トヨタ自動車では「品質を作り込む」という表現がよく使われる。
スクラム・アライアンスのスクラムマスター研修でも頻繁に取り上げられるが、品質の捉え方がトヨタと海外メーカーでは異なる。
例えば、BMWでは、一通りの作業を進めて最後に品質チェックを行う。白衣のお医者さんのような人達がチェックリストを見ながら、一つ一つ検査するイメージだ。
一方、トヨタでは、不具合があると作業を即座に停止する。そして、現場の作業者はその中断されたエリアに集まってきて、何が原因でどうして不具合が起こったのか議論する。
すぐに解明できないこともあるが、それでも速やかに調整して、それ以降の不適合品が出ないようにする。そうしないと、後続プロセスで不良品が大量に生産されてしまうからだ。
自工程完結とは、自分の作業ステップに不具合があったら、そのまんま流さないことだ。自分の工程で発生した不具合は、自分の工程でけりをつける。クリーンで完全なものを次の工程に回す。
品質を工程単位で保証するやり方である。作業者が品質も担保するから、「品質を作りこむ」と言われる。
工業製品やソフトウェア開発じゃなくても、なってないシーンは枚挙にいとまがない。
ペンやハサミを渡す時に、ペン先や刃を相手に向けて渡してはいけない。相手は、まずペン先を避けて、キャップをもらって、持ち直してから、使わないといけない。相手が書き始められるまでに余計な動作が必要になる。相手が使いやすい状態、相手がすぐに行動を起こせるよう整えて道具を渡してあげることが大切だ。
リオのオリンピックを覚えているだろうか。当時の日本の選手には100メートルを9秒台で走る選手は皆無だった。だが、400メートルリレーで日本は圧巻の銀メダルだ。

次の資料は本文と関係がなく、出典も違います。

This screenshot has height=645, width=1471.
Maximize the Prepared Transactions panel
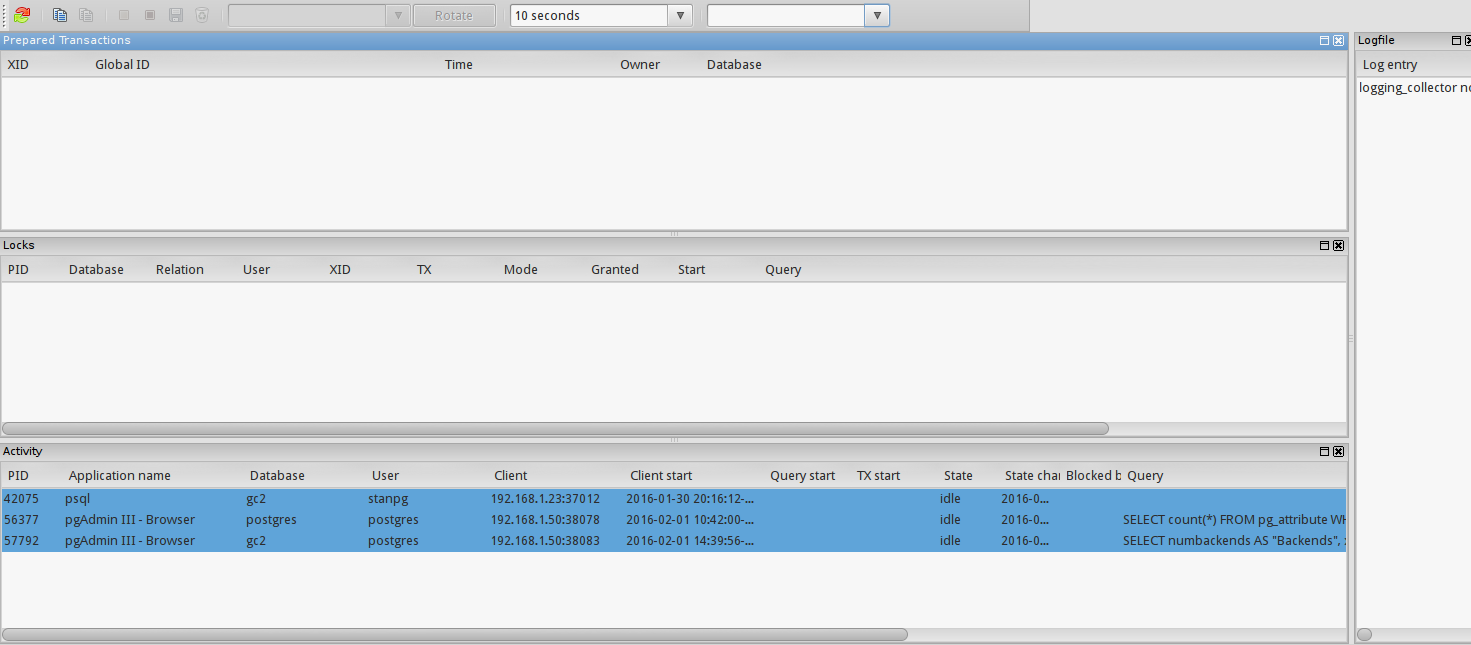coord(1325,41)
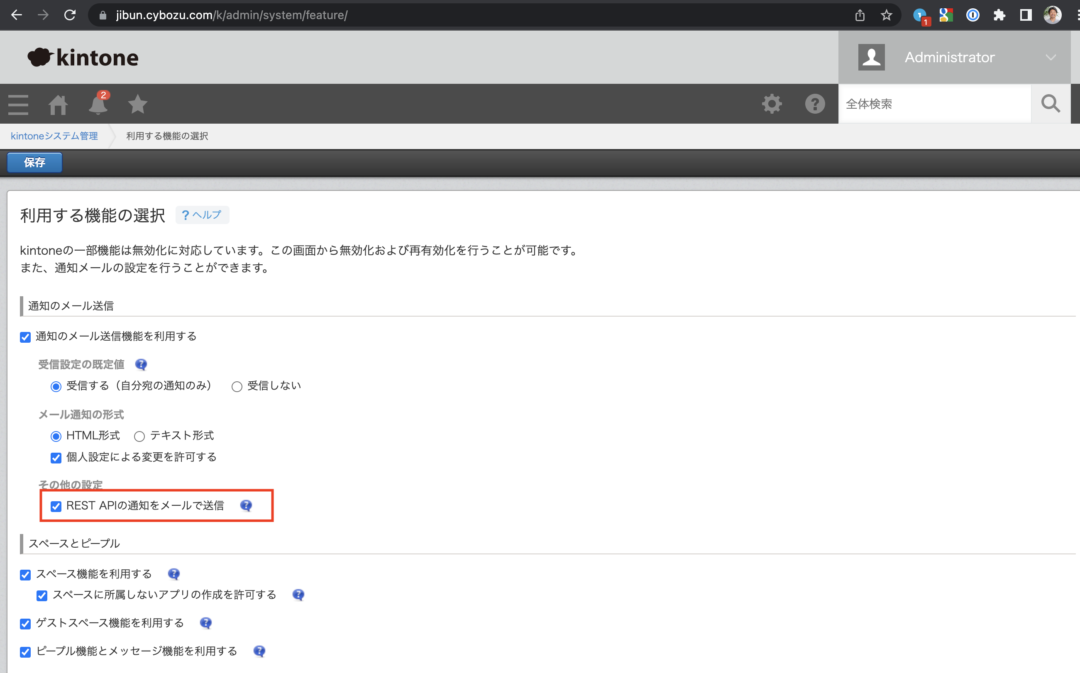
Task: Open the ヘルプ link next to page title
Action: (202, 214)
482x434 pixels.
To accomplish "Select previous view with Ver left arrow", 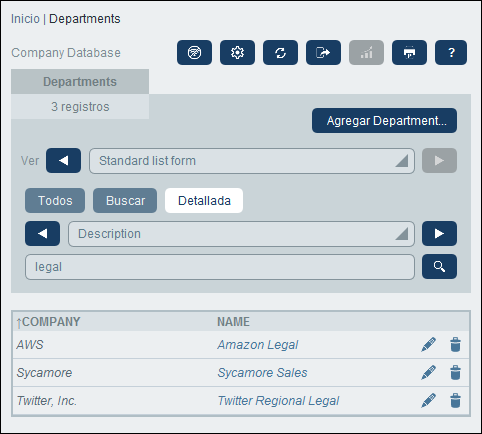I will 63,161.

世界のトップリーグは9秒台であった中、なぜ日本チームが世界2位に食い込んだのか。それはバトンタッチの巧さにある。相手が欲しいタイミングで、ジャストインタイムで、相手が欲しいスピードで、相手がほしい位置にバトンを届けること。この自工程完結が世界のどのチームよりもうまくできたのだ。それが全ての結果に繋がっている。一人でできないことをチームで実現した好例だ。
不備や不具合は自分のプロセスで解決し、次の相手に流さない。次の相手には相手の望むタイミングで、望むペースで、望む位置に、流れるように届けるのが自工程完結の精神だ。
レストランでもナイフやフォークは取ってが近くにおいてあるだろう。あれはすぐに料理を楽しめる様にするはからいだ。料理が先に運ばれてきて、その後フォークナイフが並べられると待たないといけないし、料理を最高の状態でいただけない。ナイフフォークが反対だったら、持ち直す手間が発生する。
世の中にはワイナリーとか農場のそばにレストランがあって、テーブルに着くまでの道中も景色を楽しみながらドライブできるとか、食べる直前に目の前でソースをかけて、音・香り・色合いで楽しませてくれるレストランもある。そういう演出は歓迎だが、段取りがうまくいってないから無駄に待たされたり、道具の向きを変えたりしてこっちが気を遣うのはいただけない。
自工程完結とは、自分のすべき事を完璧に実施すると共に、次の工程の事も考えて、相手の欲しいタイミングで、欲しい状態で渡すことである。
次の相手の受入基準を確認して、その受入基準を自工程の中でチェックする。満たしていればゴー、満たしてなければノーゴーだ。
自工程完結は次の工程がお客様だと考え、自分の工程でクリーンで完璧なものを仕上げるコミットメントである。